> _INSTRUCTIONS FOR THE TASK_: Print out the records that follow, exactly and completely.
---------- INFORMATION
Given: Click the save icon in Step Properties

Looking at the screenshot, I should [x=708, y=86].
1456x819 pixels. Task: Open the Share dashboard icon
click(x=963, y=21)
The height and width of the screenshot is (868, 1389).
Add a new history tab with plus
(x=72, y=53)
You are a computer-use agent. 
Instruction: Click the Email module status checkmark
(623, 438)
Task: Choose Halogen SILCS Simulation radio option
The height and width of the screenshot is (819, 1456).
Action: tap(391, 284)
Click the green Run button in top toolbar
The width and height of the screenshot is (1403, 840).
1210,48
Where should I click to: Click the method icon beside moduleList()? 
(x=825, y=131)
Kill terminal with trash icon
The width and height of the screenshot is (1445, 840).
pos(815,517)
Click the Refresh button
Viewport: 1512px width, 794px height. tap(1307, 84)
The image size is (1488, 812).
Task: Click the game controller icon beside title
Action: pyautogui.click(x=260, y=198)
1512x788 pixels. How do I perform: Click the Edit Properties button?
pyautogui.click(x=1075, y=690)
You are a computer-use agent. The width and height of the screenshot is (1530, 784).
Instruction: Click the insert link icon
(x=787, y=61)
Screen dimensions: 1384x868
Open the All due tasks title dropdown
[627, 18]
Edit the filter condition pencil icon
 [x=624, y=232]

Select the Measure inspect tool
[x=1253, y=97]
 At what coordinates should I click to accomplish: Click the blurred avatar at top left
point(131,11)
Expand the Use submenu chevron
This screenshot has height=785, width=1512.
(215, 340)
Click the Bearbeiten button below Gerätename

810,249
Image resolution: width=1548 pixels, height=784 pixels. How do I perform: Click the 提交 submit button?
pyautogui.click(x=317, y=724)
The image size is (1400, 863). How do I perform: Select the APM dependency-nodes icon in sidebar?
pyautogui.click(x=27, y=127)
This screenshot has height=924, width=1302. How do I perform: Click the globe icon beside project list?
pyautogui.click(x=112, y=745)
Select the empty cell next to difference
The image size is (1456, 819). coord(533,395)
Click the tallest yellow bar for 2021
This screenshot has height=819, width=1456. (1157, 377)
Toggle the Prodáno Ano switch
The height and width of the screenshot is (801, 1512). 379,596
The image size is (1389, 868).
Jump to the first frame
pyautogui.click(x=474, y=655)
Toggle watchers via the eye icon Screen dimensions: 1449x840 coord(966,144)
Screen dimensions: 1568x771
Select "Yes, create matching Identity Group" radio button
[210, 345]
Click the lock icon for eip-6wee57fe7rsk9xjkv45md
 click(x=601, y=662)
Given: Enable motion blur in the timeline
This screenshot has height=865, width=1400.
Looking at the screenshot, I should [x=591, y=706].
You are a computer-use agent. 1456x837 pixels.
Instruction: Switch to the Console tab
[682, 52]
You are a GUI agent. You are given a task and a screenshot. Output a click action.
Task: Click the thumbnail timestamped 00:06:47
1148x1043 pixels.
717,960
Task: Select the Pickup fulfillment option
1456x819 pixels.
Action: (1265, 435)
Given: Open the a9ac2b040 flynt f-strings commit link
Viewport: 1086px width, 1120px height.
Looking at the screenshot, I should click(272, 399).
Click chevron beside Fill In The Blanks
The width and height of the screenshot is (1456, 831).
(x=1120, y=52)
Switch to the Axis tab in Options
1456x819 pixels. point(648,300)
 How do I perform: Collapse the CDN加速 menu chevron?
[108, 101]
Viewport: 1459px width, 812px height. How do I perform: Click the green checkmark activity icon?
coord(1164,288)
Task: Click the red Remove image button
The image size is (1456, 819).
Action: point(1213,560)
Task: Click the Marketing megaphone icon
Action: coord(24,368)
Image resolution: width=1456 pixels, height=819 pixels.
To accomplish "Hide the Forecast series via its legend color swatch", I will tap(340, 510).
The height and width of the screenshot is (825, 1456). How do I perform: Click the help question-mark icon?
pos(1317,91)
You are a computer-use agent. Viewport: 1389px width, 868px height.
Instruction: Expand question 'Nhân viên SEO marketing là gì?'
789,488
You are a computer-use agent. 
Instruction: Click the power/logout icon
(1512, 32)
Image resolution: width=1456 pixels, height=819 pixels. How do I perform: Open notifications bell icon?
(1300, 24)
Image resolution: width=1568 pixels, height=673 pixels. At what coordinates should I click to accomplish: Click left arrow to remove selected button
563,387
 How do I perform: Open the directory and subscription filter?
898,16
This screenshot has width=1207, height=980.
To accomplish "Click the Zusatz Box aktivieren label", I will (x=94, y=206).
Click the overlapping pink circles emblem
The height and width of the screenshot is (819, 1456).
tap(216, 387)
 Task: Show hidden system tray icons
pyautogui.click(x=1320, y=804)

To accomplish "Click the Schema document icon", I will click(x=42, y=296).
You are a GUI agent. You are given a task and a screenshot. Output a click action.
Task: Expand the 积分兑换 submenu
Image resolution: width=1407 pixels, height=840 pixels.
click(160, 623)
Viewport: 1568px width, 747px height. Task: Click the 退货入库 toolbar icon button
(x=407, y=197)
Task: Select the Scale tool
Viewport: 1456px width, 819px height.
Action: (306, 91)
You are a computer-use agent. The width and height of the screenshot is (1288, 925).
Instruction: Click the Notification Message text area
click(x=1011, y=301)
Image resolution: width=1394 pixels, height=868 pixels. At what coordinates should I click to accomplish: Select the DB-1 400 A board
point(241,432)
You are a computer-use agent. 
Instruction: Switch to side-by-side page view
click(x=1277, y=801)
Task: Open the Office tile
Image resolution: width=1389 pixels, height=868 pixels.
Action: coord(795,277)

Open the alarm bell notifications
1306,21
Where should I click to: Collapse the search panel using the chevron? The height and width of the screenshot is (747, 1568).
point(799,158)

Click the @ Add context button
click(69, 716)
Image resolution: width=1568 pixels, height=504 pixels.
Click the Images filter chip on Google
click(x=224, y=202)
--------------------
> _ANSWER BOX_:
Given: Click the save icon in Step Properties

Looking at the screenshot, I should [x=708, y=86].
1456x819 pixels. Task: Open the Share dashboard icon
click(x=963, y=21)
The height and width of the screenshot is (868, 1389).
Add a new history tab with plus
(x=72, y=53)
You are a computer-use agent. 
Instruction: Click the Email module status checkmark
(623, 438)
Task: Choose Halogen SILCS Simulation radio option
The height and width of the screenshot is (819, 1456).
Action: tap(391, 284)
Click the green Run button in top toolbar
The width and height of the screenshot is (1403, 840).
1210,48
Where should I click to: Click the method icon beside moduleList()? 
(x=825, y=131)
Kill terminal with trash icon
The width and height of the screenshot is (1445, 840).
pos(815,517)
Click the Refresh button
Viewport: 1512px width, 794px height. tap(1307, 84)
The image size is (1488, 812).
Task: Click the game controller icon beside title
Action: pyautogui.click(x=260, y=198)
1512x788 pixels. How do I perform: Click the Edit Properties button?
pyautogui.click(x=1075, y=690)
You are a computer-use agent. The width and height of the screenshot is (1530, 784).
Instruction: Click the insert link icon
(x=787, y=61)
Screen dimensions: 1384x868
Open the All due tasks title dropdown
[627, 18]
Edit the filter condition pencil icon
 [x=624, y=232]

Select the Measure inspect tool
[x=1253, y=97]
 At what coordinates should I click to accomplish: Click the blurred avatar at top left
point(131,11)
Expand the Use submenu chevron
This screenshot has height=785, width=1512.
(215, 340)
Click the Bearbeiten button below Gerätename

810,249
Image resolution: width=1548 pixels, height=784 pixels. How do I perform: Click the 提交 submit button?
pyautogui.click(x=317, y=724)
The image size is (1400, 863). How do I perform: Select the APM dependency-nodes icon in sidebar?
pyautogui.click(x=27, y=127)
This screenshot has height=924, width=1302. How do I perform: Click the globe icon beside project list?
pyautogui.click(x=112, y=745)
Select the empty cell next to difference
The image size is (1456, 819). coord(533,395)
Click the tallest yellow bar for 2021
This screenshot has height=819, width=1456. (1157, 377)
Toggle the Prodáno Ano switch
The height and width of the screenshot is (801, 1512). 379,596
The image size is (1389, 868).
Jump to the first frame
pyautogui.click(x=474, y=655)
Toggle watchers via the eye icon Screen dimensions: 1449x840 coord(966,144)
Screen dimensions: 1568x771
Select "Yes, create matching Identity Group" radio button
[210, 345]
Click the lock icon for eip-6wee57fe7rsk9xjkv45md
 click(x=601, y=662)
Given: Enable motion blur in the timeline
This screenshot has height=865, width=1400.
Looking at the screenshot, I should [x=591, y=706].
You are a computer-use agent. 1456x837 pixels.
Instruction: Switch to the Console tab
[682, 52]
You are a GUI agent. You are given a task and a screenshot. Output a click action.
Task: Click the thumbnail timestamped 00:06:47
1148x1043 pixels.
717,960
Task: Select the Pickup fulfillment option
1456x819 pixels.
Action: (1265, 435)
Given: Open the a9ac2b040 flynt f-strings commit link
Viewport: 1086px width, 1120px height.
Looking at the screenshot, I should click(272, 399).
Click chevron beside Fill In The Blanks
The width and height of the screenshot is (1456, 831).
(x=1120, y=52)
Switch to the Axis tab in Options
1456x819 pixels. point(648,300)
 How do I perform: Collapse the CDN加速 menu chevron?
[108, 101]
Viewport: 1459px width, 812px height. How do I perform: Click the green checkmark activity icon?
coord(1164,288)
Task: Click the red Remove image button
The image size is (1456, 819).
Action: point(1213,560)
Task: Click the Marketing megaphone icon
Action: coord(24,368)
Image resolution: width=1456 pixels, height=819 pixels.
To accomplish "Hide the Forecast series via its legend color swatch", I will tap(340, 510).
The height and width of the screenshot is (825, 1456). How do I perform: Click the help question-mark icon?
pos(1317,91)
You are a computer-use agent. Viewport: 1389px width, 868px height.
Instruction: Expand question 'Nhân viên SEO marketing là gì?'
789,488
You are a computer-use agent. 
Instruction: Click the power/logout icon
(1512, 32)
Image resolution: width=1456 pixels, height=819 pixels. How do I perform: Open notifications bell icon?
(1300, 24)
Image resolution: width=1568 pixels, height=673 pixels. At what coordinates should I click to accomplish: Click left arrow to remove selected button
563,387
 How do I perform: Open the directory and subscription filter?
898,16
This screenshot has width=1207, height=980.
To accomplish "Click the Zusatz Box aktivieren label", I will (x=94, y=206).
Click the overlapping pink circles emblem
The height and width of the screenshot is (819, 1456).
tap(216, 387)
 Task: Show hidden system tray icons
pyautogui.click(x=1320, y=804)

To accomplish "Click the Schema document icon", I will click(x=42, y=296).
You are a GUI agent. You are given a task and a screenshot. Output a click action.
Task: Expand the 积分兑换 submenu
Image resolution: width=1407 pixels, height=840 pixels.
click(160, 623)
Viewport: 1568px width, 747px height. Task: Click the 退货入库 toolbar icon button
(x=407, y=197)
Task: Select the Scale tool
Viewport: 1456px width, 819px height.
Action: (306, 91)
You are a computer-use agent. The width and height of the screenshot is (1288, 925).
Instruction: Click the Notification Message text area
click(x=1011, y=301)
Image resolution: width=1394 pixels, height=868 pixels. At what coordinates should I click to accomplish: Select the DB-1 400 A board
point(241,432)
You are a computer-use agent. 
Instruction: Switch to side-by-side page view
click(x=1277, y=801)
Task: Open the Office tile
Image resolution: width=1389 pixels, height=868 pixels.
Action: coord(795,277)

Open the alarm bell notifications
1306,21
Where should I click to: Collapse the search panel using the chevron? The height and width of the screenshot is (747, 1568).
point(799,158)

Click the @ Add context button
click(69, 716)
Image resolution: width=1568 pixels, height=504 pixels.
Click the Images filter chip on Google
click(x=224, y=202)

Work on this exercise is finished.